In effect there are five different kinds of glial cell: the astrocytes, the oligodendrocytes, the Schwann cells, the microglial cells and the satellite cells. The astrocytes (the name is derived from their star shape) are very relevant, linked to the functions of the neurons, and it can be said that they control the formation of the synapses, which they isolate, forming a kind of external barrier. The same happens near the nodes of Ranvier, near where the Na+ and K+ channels are concentrated. As mentioned above, these cells also transport ions and other substances required in an intercellular pathway by the neurons and participate in the mechanism of production of energy in the CNS, providing energetic substrates in an activity-dependent manner (pyruvate, lactate, glucose). They also regulate the level of glutamate in the synaptic space, removing K+ from these spaces, regulate the pH of the cerebrospinal fluid and connect the synaptic activity with the blood flux. Finally they protect against oxidation stress and remove toxic substances (such as ammonia and cell detritus). Note that a Mn2+ enzyme (glutamine synthetase) occurs specifically in the astrocytes and converts glutamate and ammonia to gluta mine. The astrocytes and the neurons communicate via intercellular holes or channels that allow the trafficking of ions and small molecules in the so-called "gap junctions" but they can also act by extracellular trafficking of ions and signalling molecules. In this way they help to produce a kind of network in which information circulates in the relevant areas of the brain as a chain of reactions.
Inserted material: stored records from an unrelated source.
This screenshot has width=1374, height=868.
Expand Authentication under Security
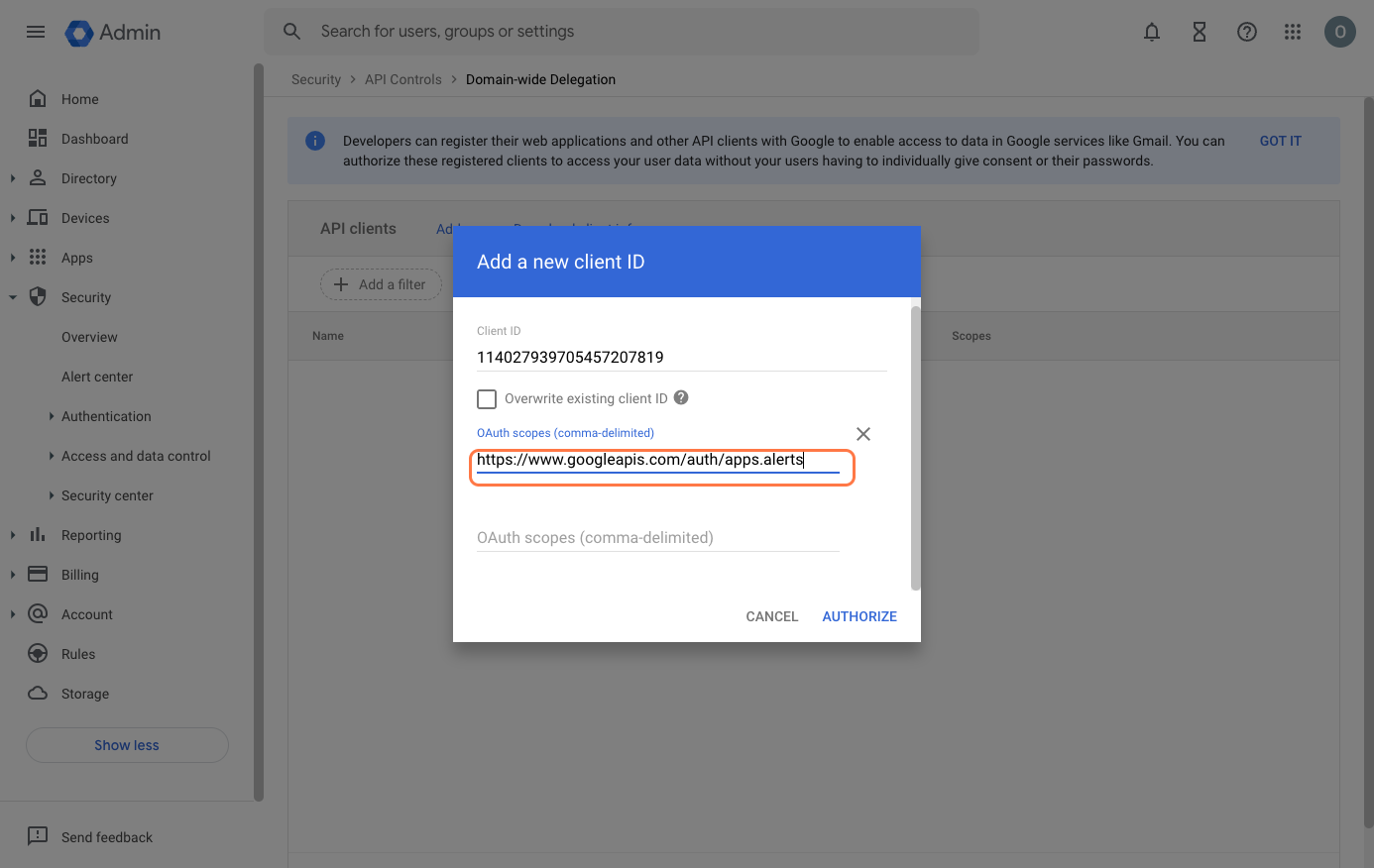click(52, 416)
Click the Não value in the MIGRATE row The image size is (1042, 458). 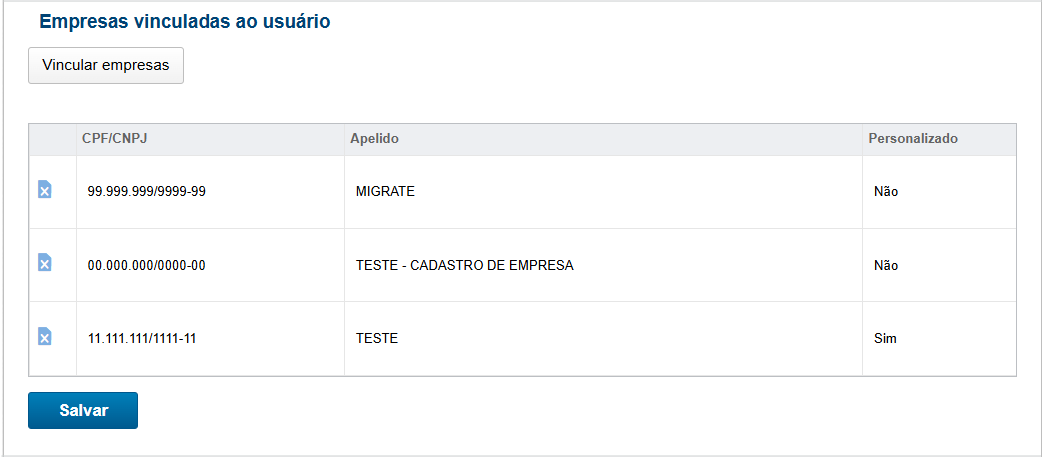(x=886, y=192)
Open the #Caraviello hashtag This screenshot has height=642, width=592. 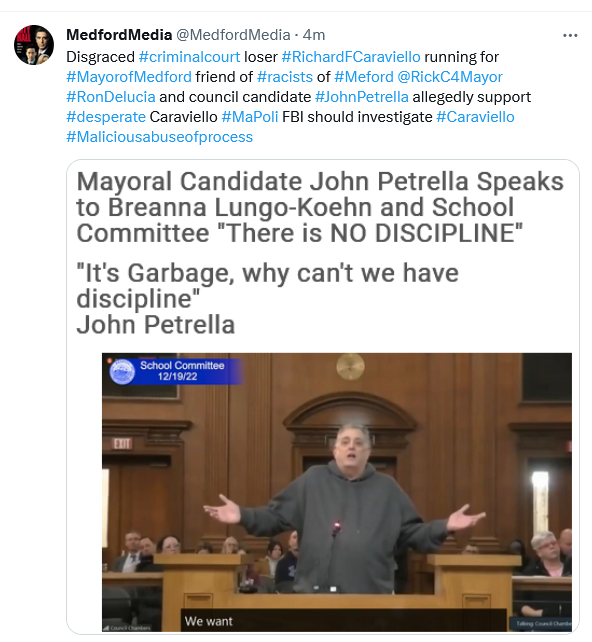pos(475,117)
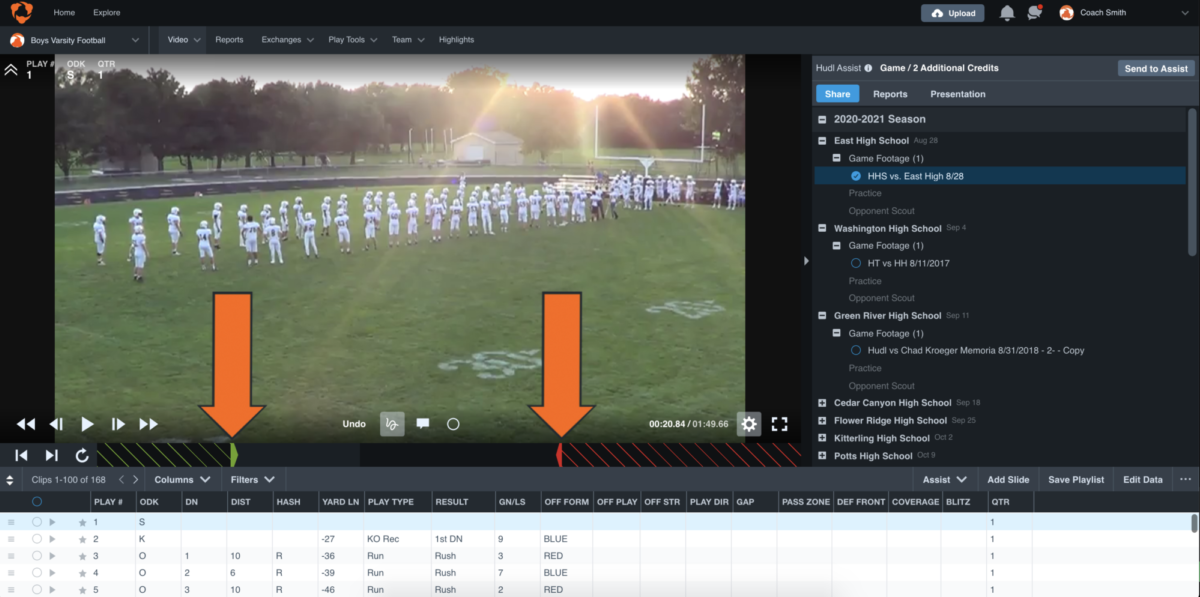Open notifications via bell icon
This screenshot has height=597, width=1200.
point(1007,12)
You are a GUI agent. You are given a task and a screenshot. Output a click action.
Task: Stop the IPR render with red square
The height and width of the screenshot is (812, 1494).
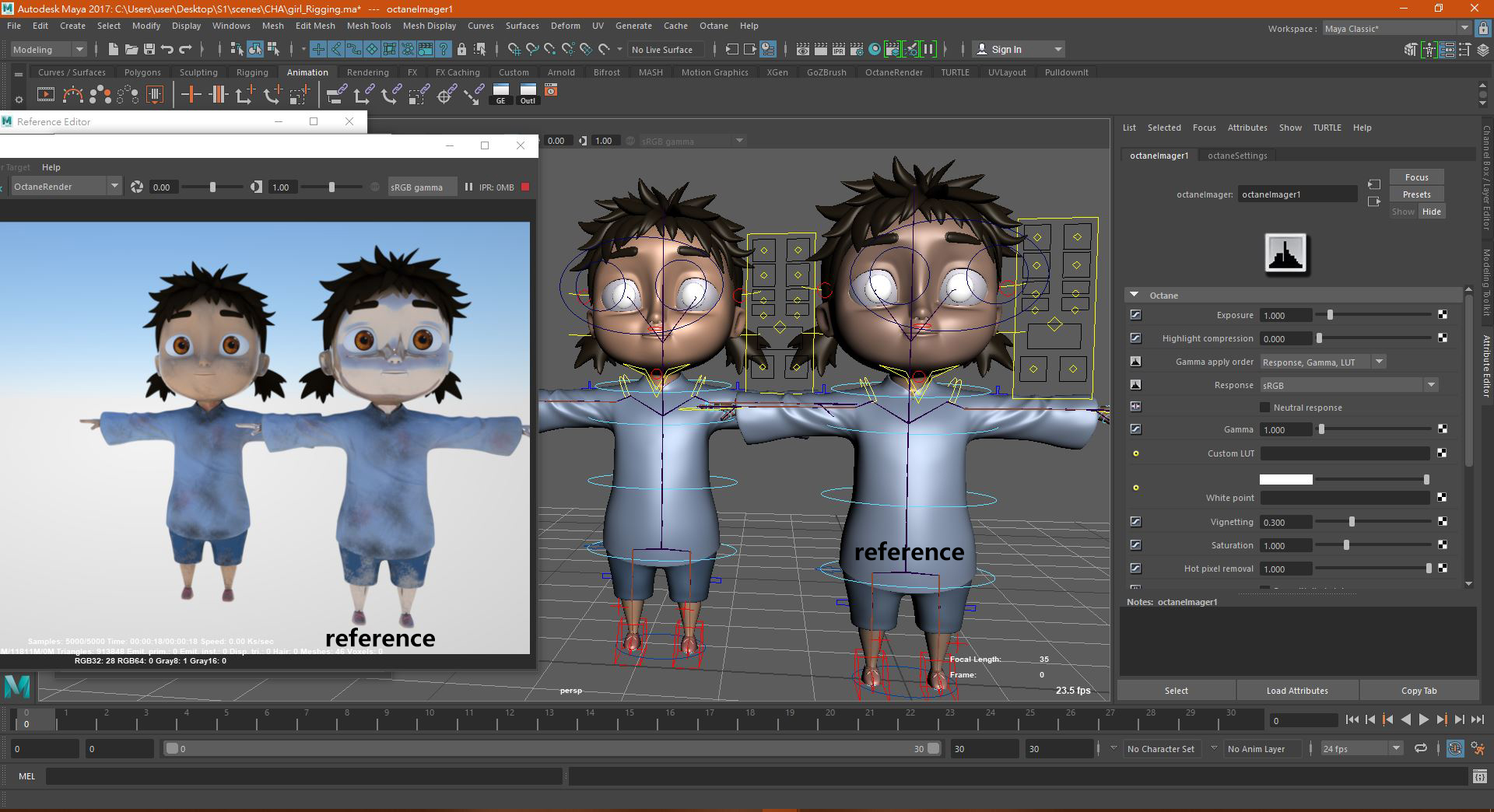pos(525,187)
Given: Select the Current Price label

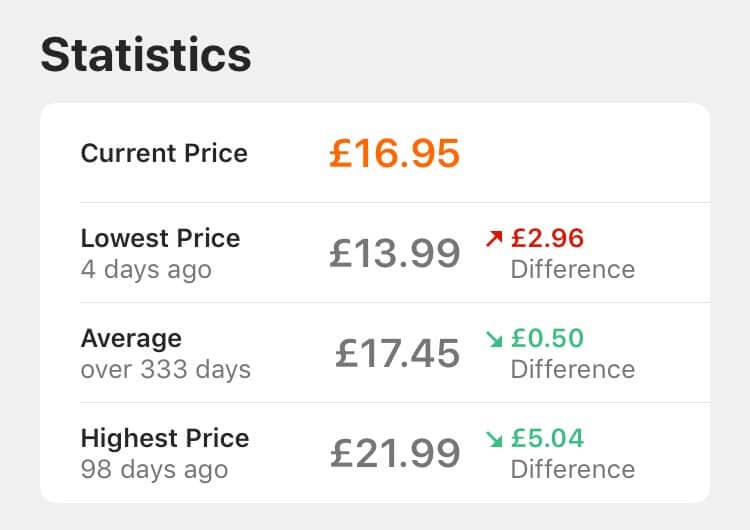Looking at the screenshot, I should [x=164, y=154].
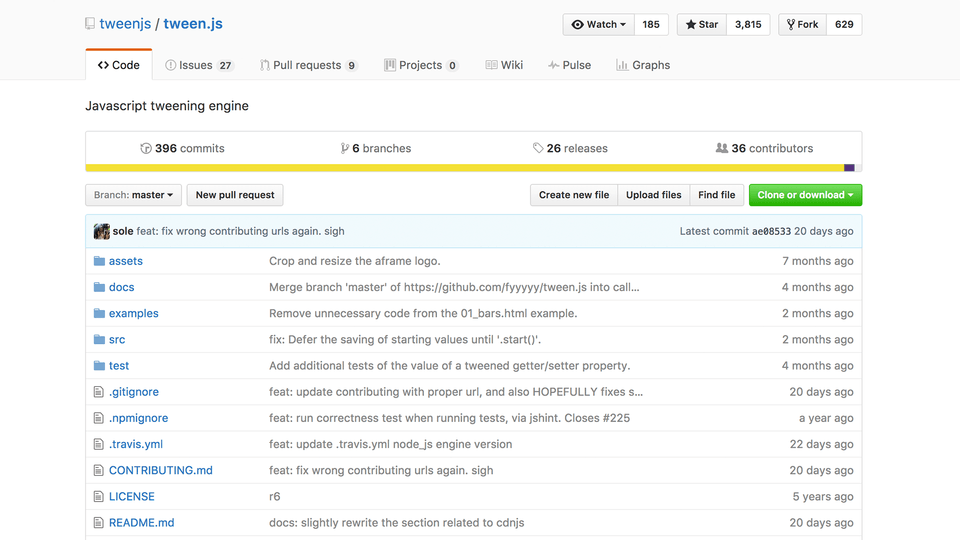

Two other kinds of glial cell are the oligodendrocytes (in the CNS of evolved vertebrates) and the Schwann cells (in the PNS), both of which produce the myelin layers that coat the neuronal axons, isolating them from electronic effects and controlling the concentration of the ionic Na+/K+ channels in the nodes of Ranvier. The fourth kind of glial cell is the group of the small microglial cells that have a neuroimmunological function, responding to disease or aggression, phagocytosing cell detritus and providing anti-inflammatory responses; they have, therefore, a function of protection of other cells. The last of the five glial cells, the satellite cells, give physical support to the neurons in the PNS and help in the regulation of the external chemical environment.